From the April 2016 AKC Gazette
We’re all looking for ways to make life easier—notice how popular Pinterest ideas and YouTube videos for “lifehacks” have become? Living with Field Spaniels has taught me to create some easy shortcuts as a dog owner as far as general care and maintenance, and at shows and trials it is not uncommon to see dog people ogling each other’s setups and unique vehicle configurations to get ideas.
I am seldom without clips and carabiners to make management and organization of leads and collars a breeze, and holders for poop bags and treats are commonplace. As we rethink ways to help us in dogs, necessity is the mother of invention. We create solutions to keep our furry friends cooler, warmer, safer, healthier, cleaner, less smelly and hairy, and more stylish. We make training and showing more efficient and find ways to make home and kennel more pleasant and livable.
Around the rings, I envy the efficient ways we move and tote our dog show gear—from nice dollies and carts to repurposed containers, bags, and cases. Even the most low-maintenance dog or activity can benefit from planning ahead and utilizing prepared supplies and equipment. We learn from and help each other, too. A generous member at my old club distributed carpet samples that helped my car crates stop rattling and served to cushion, protect, and keep things clean in their various uses.
I have marveled at the custom decks dog folks have built for the interior of their cars and vans, using everything from countertop material to reused old drawers to create space underneath the crates that we haul dogs in. Not only is this smart for saving space, it helps us to train and travel on-the-go with the necessary equipment.
Converting end-tables and cabinetry into stylish home crates that double as furniture is the stuff of intrigue. I am jealous of folks with sewing talent who create fabulous dog gear, as well as the industrious types who up-cycle pallet skids and other things to make amazing dog bedding and furniture.
We may have moved away from using heavy old tack-boxes and crates in favor of lightweight yet durable containment, but we are always improving materials and usage to suit our endeavors. Those old wooden carriers for the scent articles used in the Utility obedience classes make adorable trinket shelves and awards displays now!

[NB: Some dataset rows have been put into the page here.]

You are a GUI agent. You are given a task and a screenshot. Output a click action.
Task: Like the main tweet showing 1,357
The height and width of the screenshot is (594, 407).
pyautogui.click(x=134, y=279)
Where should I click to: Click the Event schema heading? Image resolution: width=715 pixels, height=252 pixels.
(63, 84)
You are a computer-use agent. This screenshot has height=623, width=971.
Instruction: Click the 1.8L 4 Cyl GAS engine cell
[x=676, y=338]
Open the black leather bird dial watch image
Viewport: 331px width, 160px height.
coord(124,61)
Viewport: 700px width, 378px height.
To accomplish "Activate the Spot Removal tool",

We live in a world of interactive toys and dog puzzles, mechanisms to slow down a dog’s eating (for this you can cheaply add a billiard ball, rock, or other obstacle to his dish, or spread his meals out in a muffin tin or on a cookie sheet), gear to protect and aid canine healing and rehabilitation, and various tools to make life easier.

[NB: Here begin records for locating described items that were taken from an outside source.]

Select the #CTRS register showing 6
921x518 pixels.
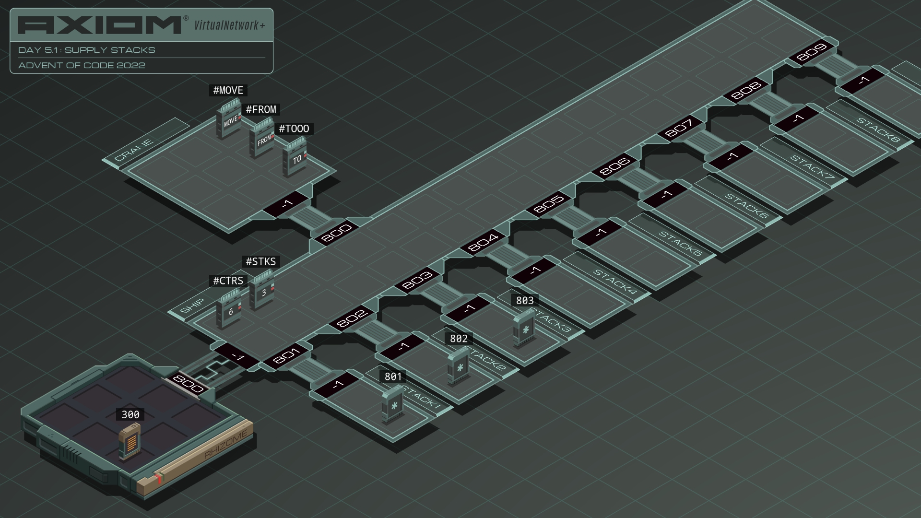228,309
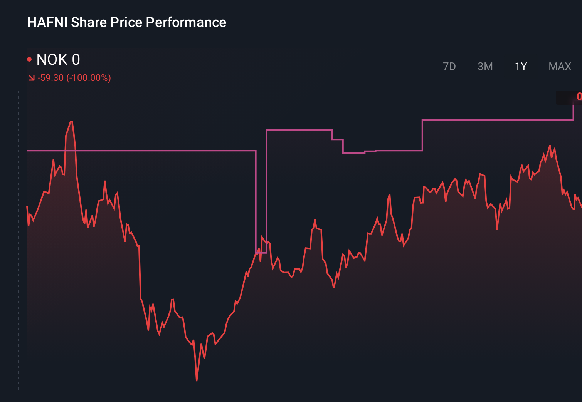This screenshot has width=582, height=402.
Task: Select the 7D time range
Action: click(449, 66)
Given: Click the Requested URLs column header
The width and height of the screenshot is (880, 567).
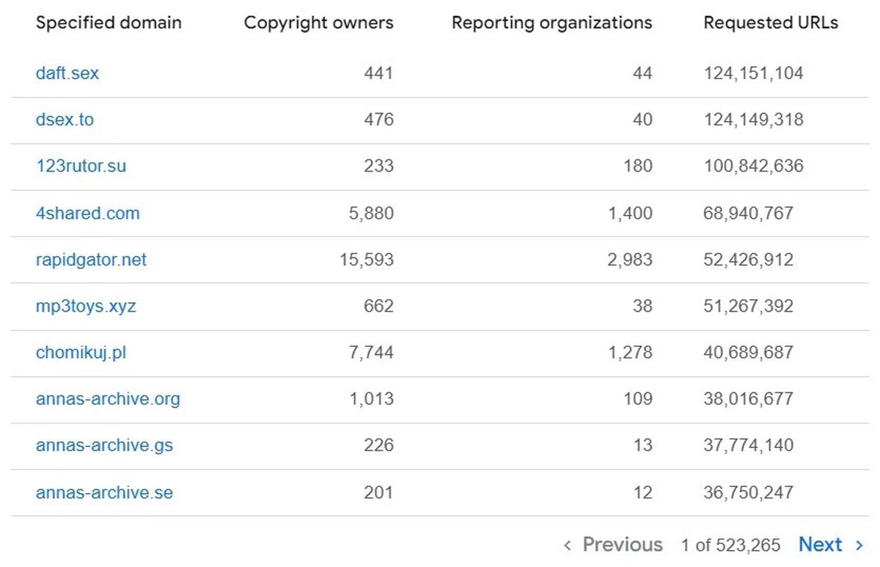Looking at the screenshot, I should 771,23.
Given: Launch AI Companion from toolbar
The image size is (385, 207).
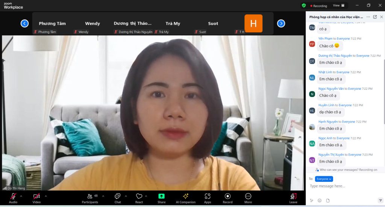Looking at the screenshot, I should coord(185,197).
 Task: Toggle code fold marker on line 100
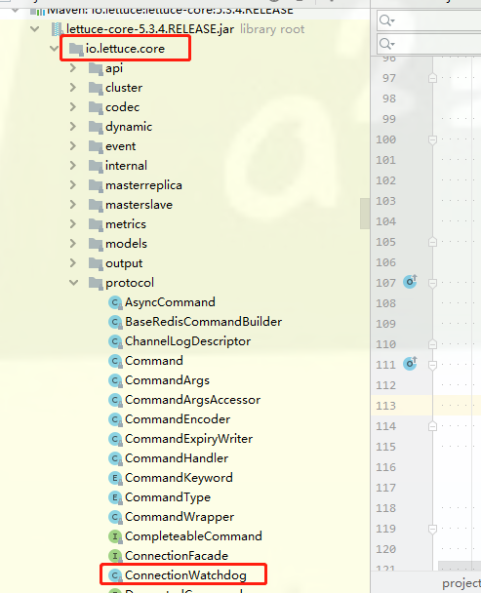tap(432, 139)
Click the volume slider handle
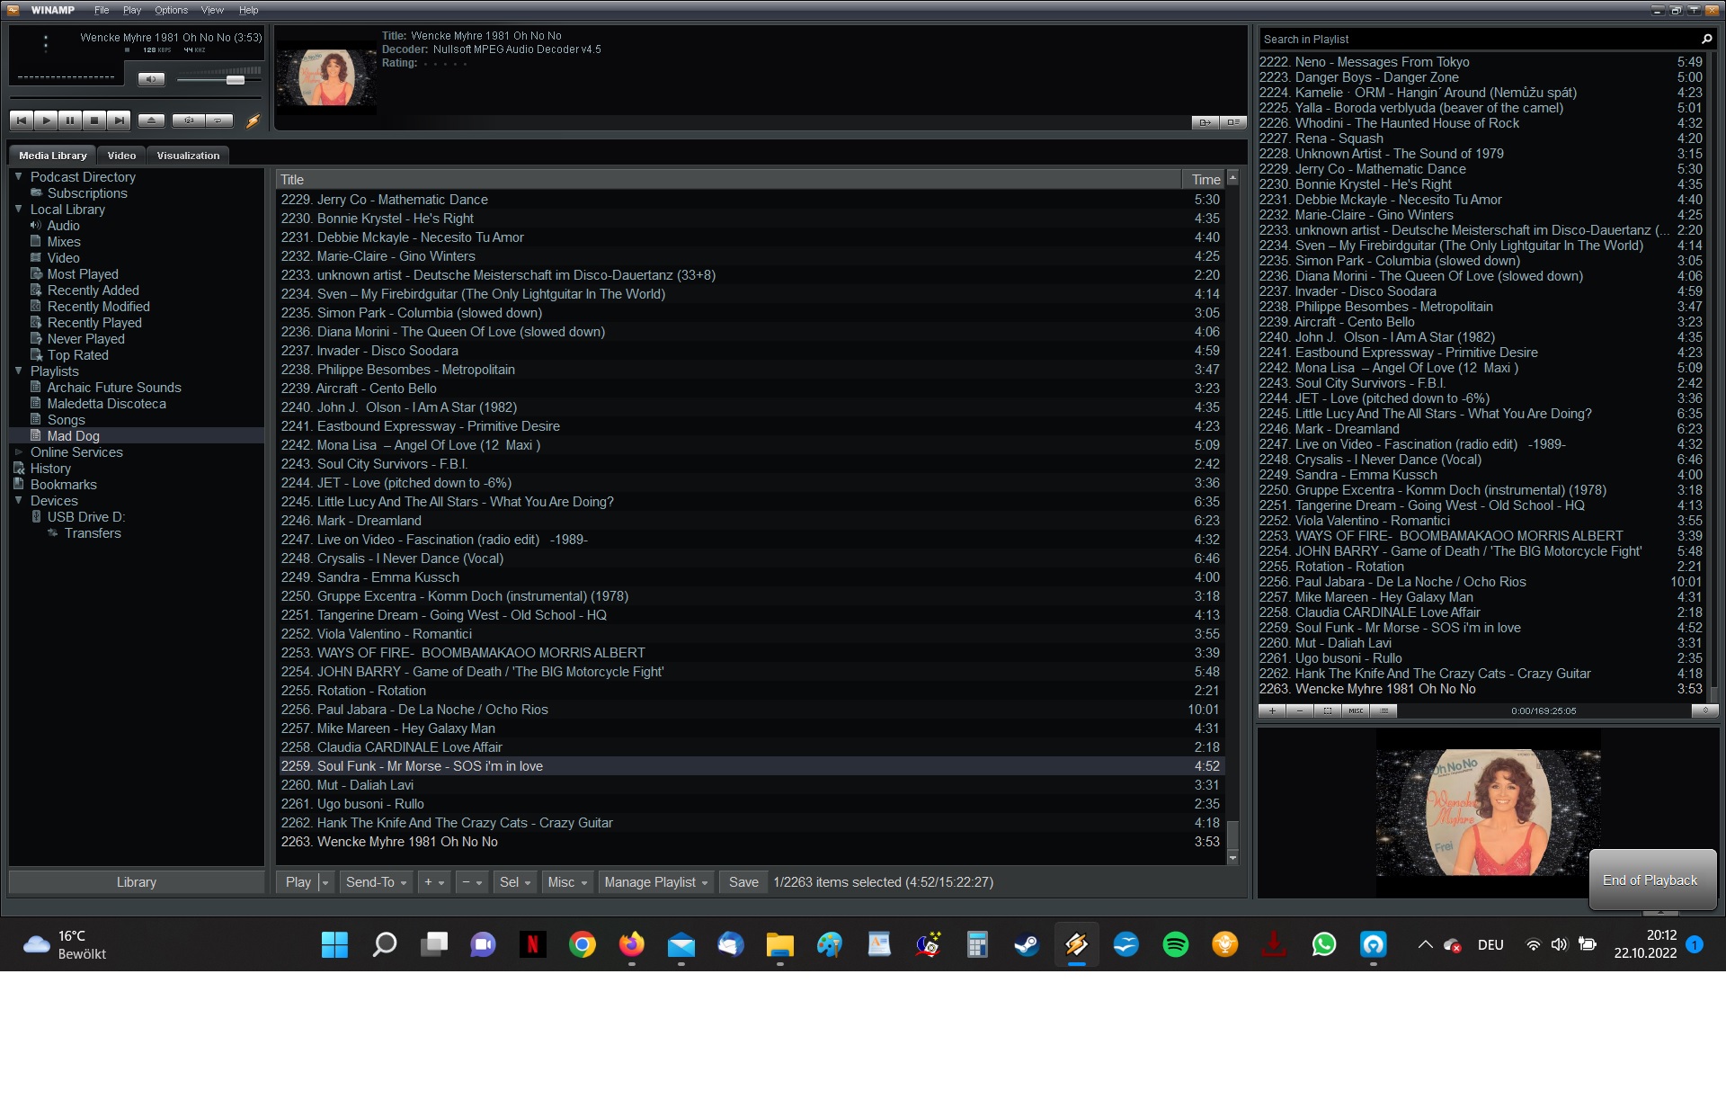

Beside the usual tricks of stuffing Kongs and making food-puzzle balls to stimulate our dogs, this summer try freezing some big treats in rubber tubs or plastic buckets for amazing outdoor “busy toys” that will also hydrate. I toss in treats, durable toys, and even a splash of broth to create an enticing big, icy “pupsicle.” We can find on the Internet numerous treat and bait recipes that are healthy and low-cost and easy to bake or freeze.

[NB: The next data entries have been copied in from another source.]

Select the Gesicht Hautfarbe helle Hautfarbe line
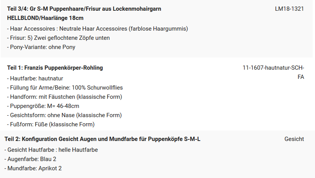coord(51,150)
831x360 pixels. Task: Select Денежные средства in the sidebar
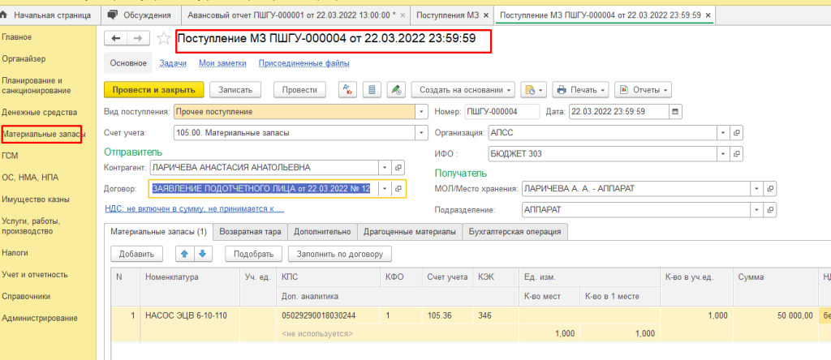39,112

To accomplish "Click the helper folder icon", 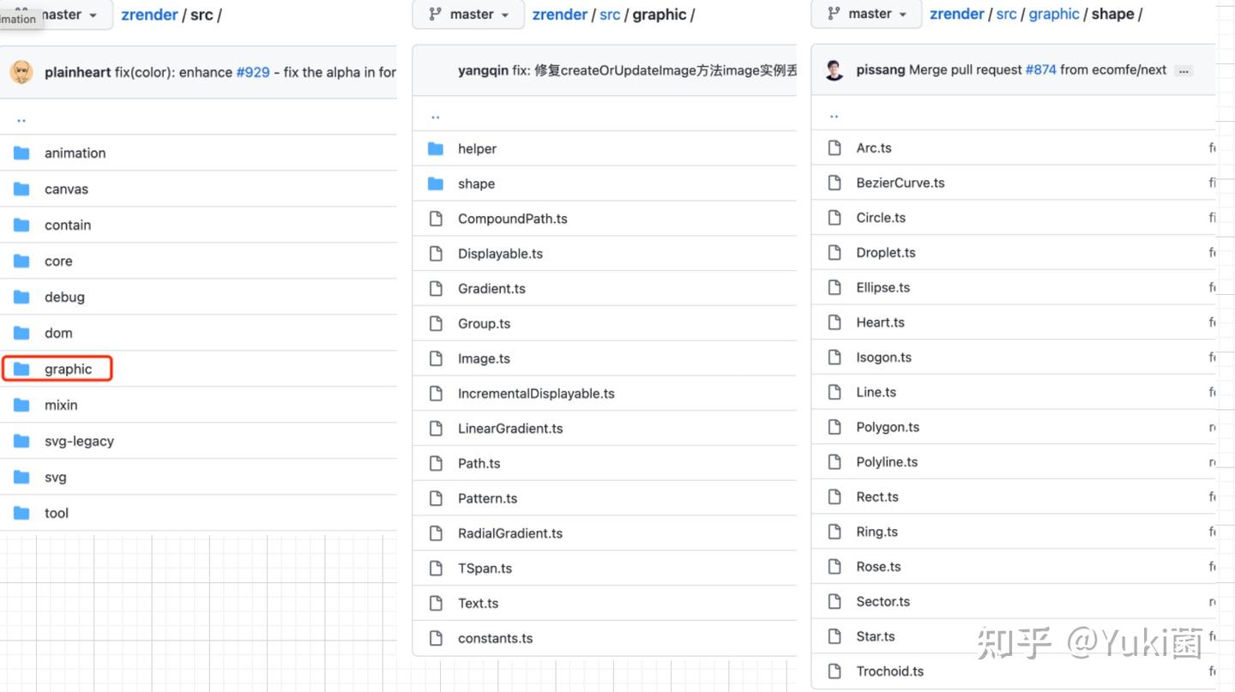I will point(436,149).
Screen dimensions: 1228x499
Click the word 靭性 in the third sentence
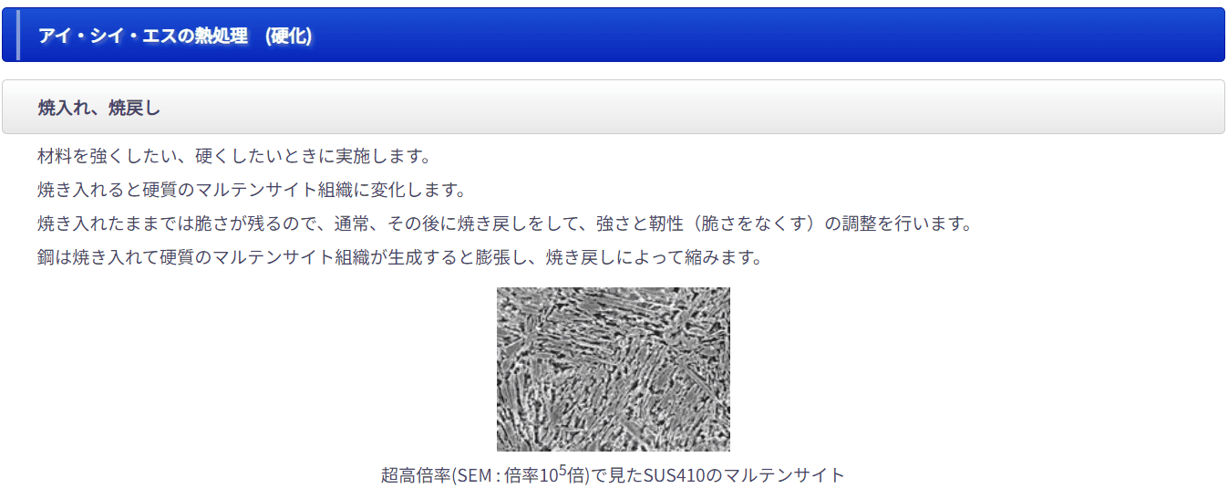[x=668, y=224]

As a carryover from the world of agility, I have found that PVC is an indispensable material for building and organizing things. A tall locker cabinet with tension rods became a great collar display and storage spot for training equipment.
Dog people are masters at packing and storage solutions. Home-improvement stores, hardware stores, and lumberyards are our havens. Craft shops and grocery stores offer solutions as well, and I tend to scour thrift shops for ideas and items that will be put to use for canine comfort.
I find that cheap polar-fleece remnants make for lots of hacks—they make easy washable bedding, they make great tug-toys when cut into strips and braided, and they are great for car and hotel travel.
Squeegees, rubber gloves, and lint brushes make for great hair-cleanup. Binder clips are useful for many things beyond paper. And who among us has not used a leash for something other than leading a dog?
Plastic-bottle toys and waterers can be safely created; you can find 101 things to do with a box; and apple cider vinegar, cornmeal, dryer sheets, old towels, garbage bags, and pillowcases all get put to good use. My vehicle and bags are always host to loop-leashes, dog treats, and plastic bags that can be handy in emergencies.
Our Field Spaniels (and other drop-eared breeds) are known for their messy food and water habits, so we use everything from having them wear hair scrunchies and snoods to anchoring deep water bowls with cement blocks to aid with those issues.
What “doghacks” help you on the road and in the kennel? We are always on the lookout to improve this grand life with dogs.